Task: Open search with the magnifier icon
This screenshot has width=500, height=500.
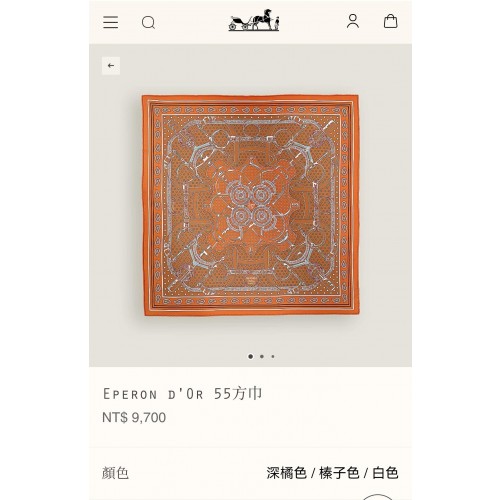Action: 148,23
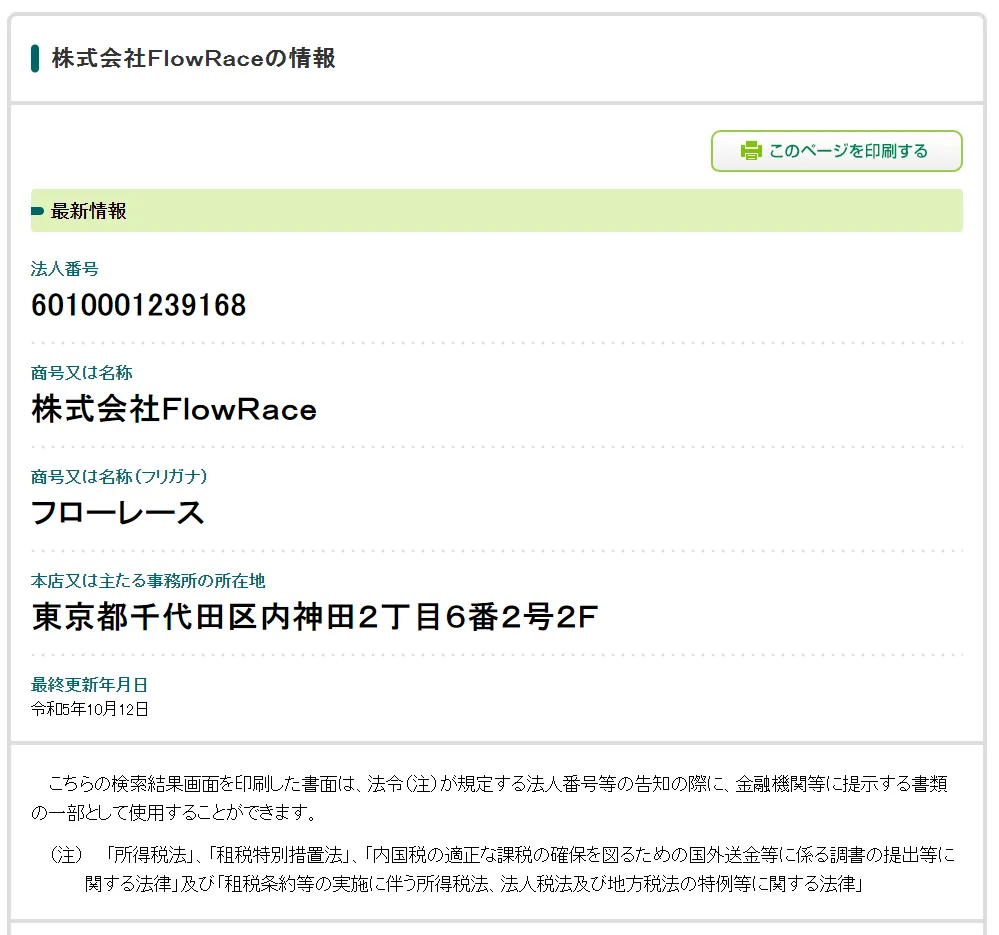Click the 商号又は名称(フリガナ) label

tap(119, 476)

• _WHAT YOU ARE ASKED TO DO_
Copy the entries character for character, excluding any pictures.

• _ANSWER TO THE EXERCISE_
Task: Open search with the magnifier icon
This screenshot has width=500, height=500.
Action: 148,23
Click the 商号又は名称(フリガナ) label

tap(119, 476)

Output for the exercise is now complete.